Thomas had sent the designs to a place with an industrial laser cutter in Tokyo a couple weeks before the event, but we hadn't received a quote. I followed up with a message, but we still didn't get a final quote before we left for Japan.
Daniel and I had arrived in Japan a week early when we got a call from Thomas. The laser cutter had quoted $27,000 USD for the wood and laser cutting. We needed to figure out a new solution immediately.

We emailed countless manufacturers but all of them either ghosted us or let us know that the deadline was too tight. Thomas ended up finding a small woodshop in the outskirts of Tokyo that was willing to let us use their tools to manufacture the arcade cabinets ourselves. After an extended late-night call, Daniel and I woke up at 5 the next morning.

By 6am we were on the bullet train from Osaka to Tokyo. On the bullet train, I opened a blank CAD file and started again from scratch.

The re-designed cabinet had to be smaller, hand-machinable, and tabletop instead of full size. I ended up with this design:

We arrived in Tokyo and headed to the woodshop. We all needed training on how to use the woodworking equipment. We spent all day working and finished with one machine built.

We had three days left before the event kickoff, so we needed to speed up.

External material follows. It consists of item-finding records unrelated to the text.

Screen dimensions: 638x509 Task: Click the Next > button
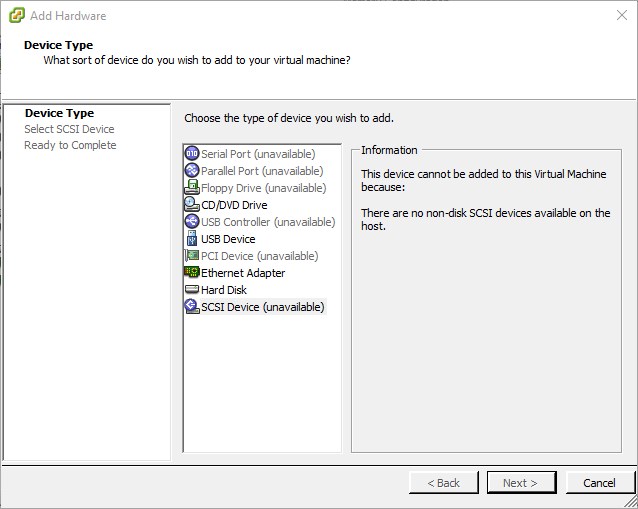[x=519, y=483]
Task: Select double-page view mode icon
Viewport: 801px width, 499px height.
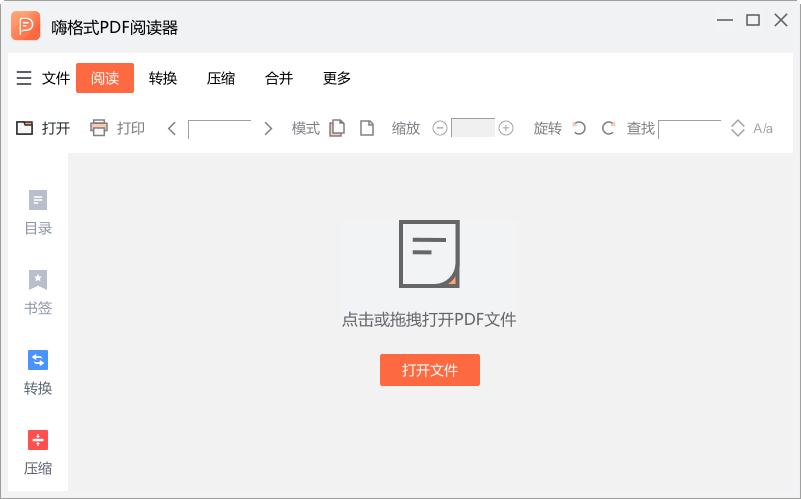Action: click(338, 128)
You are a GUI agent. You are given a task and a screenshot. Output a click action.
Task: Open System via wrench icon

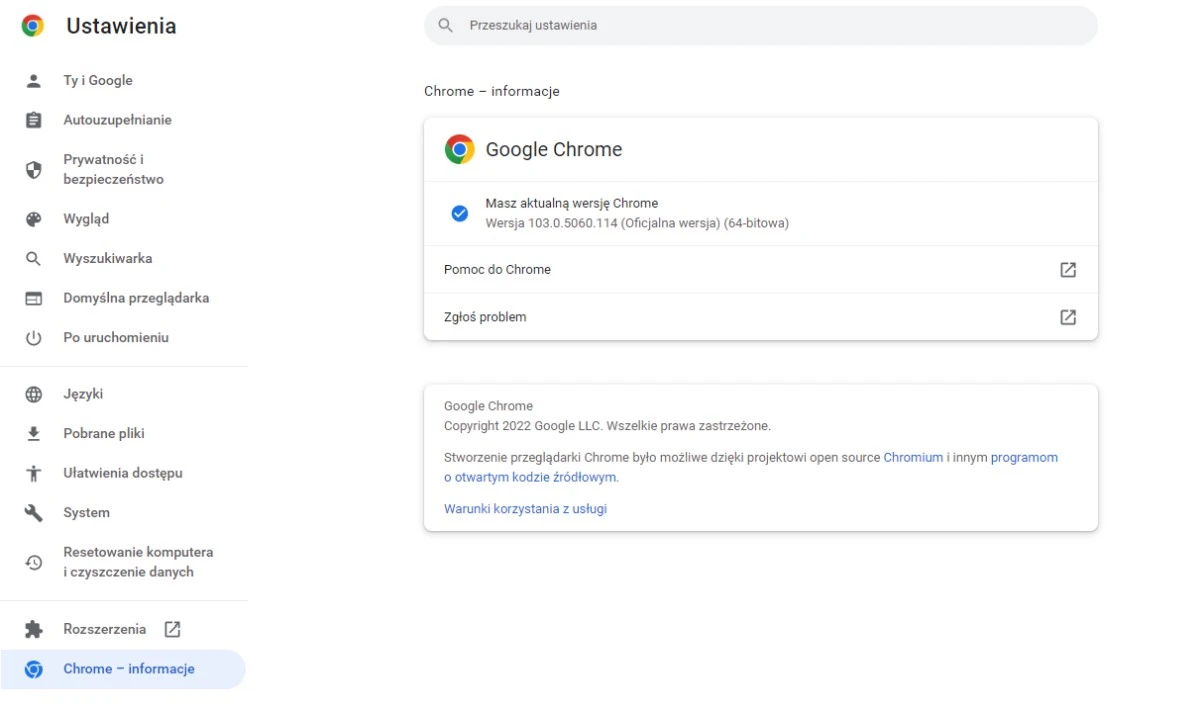tap(33, 512)
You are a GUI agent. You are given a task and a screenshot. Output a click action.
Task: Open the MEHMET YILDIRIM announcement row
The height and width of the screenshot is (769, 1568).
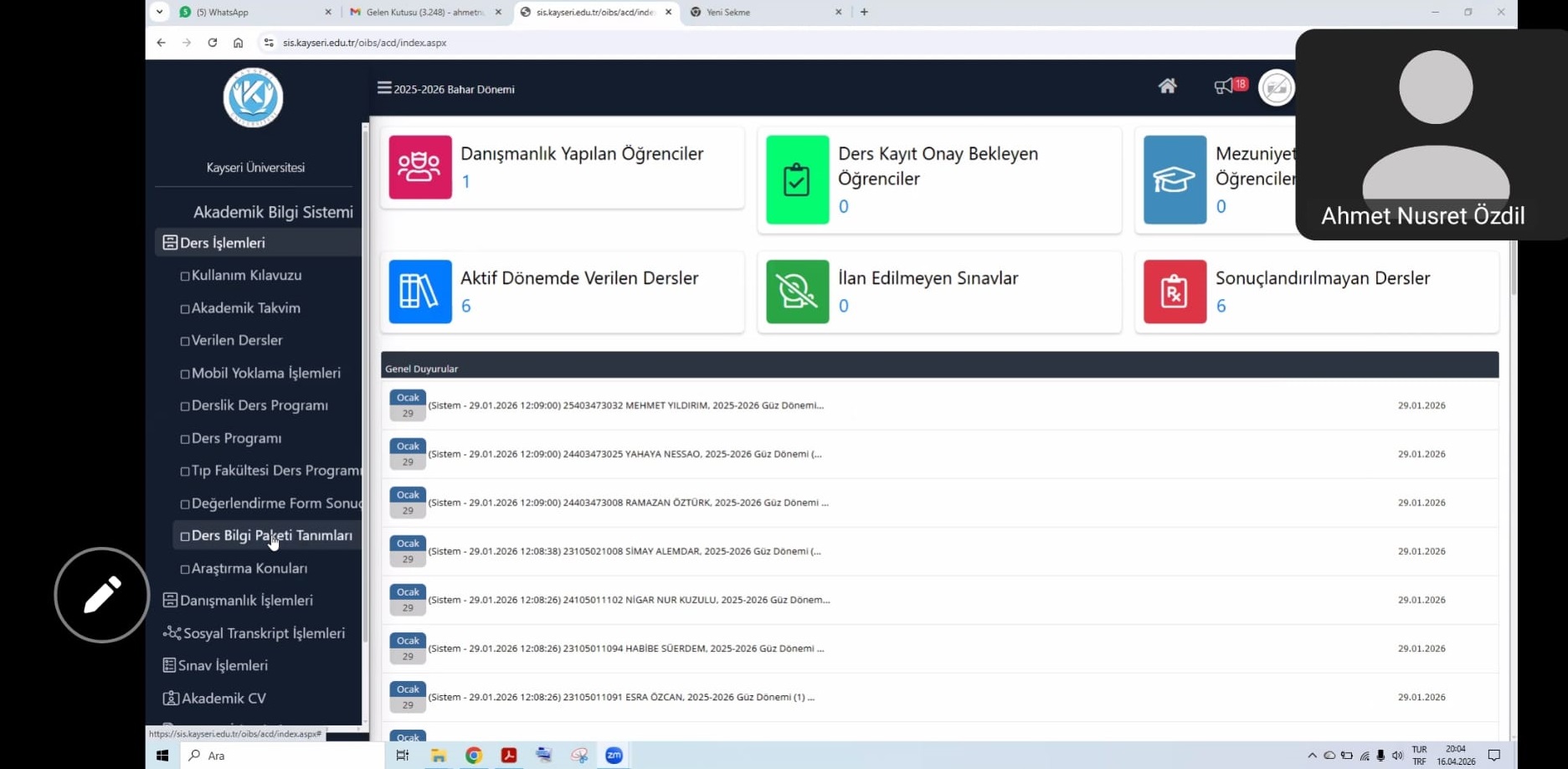pos(625,405)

Over those next three days we fell into a rhythm of tracing the design onto our pieces of wood and cutting out those pieces. We were behind schedule; there was always an undertone of anxiety that we wouldn't make it in time and we had many conversations about that.

The process was deceptively simple and took us all day every day up to right before the event started. We had to book more time in the woodshop, but in the end we completed all 32 machines just in time.

The Shiba Arcade cabinet design was a project which I was responsible for from idea through execution. I learned
- Sashimono woodcraft
- how to work with incomplete information
- how to pivot quickly when requirements change
- to be calm and decisive under pressure
- importantly, I learned how to adapt to whatever circumstances a project throws at you and - still deliver something I’m proud of.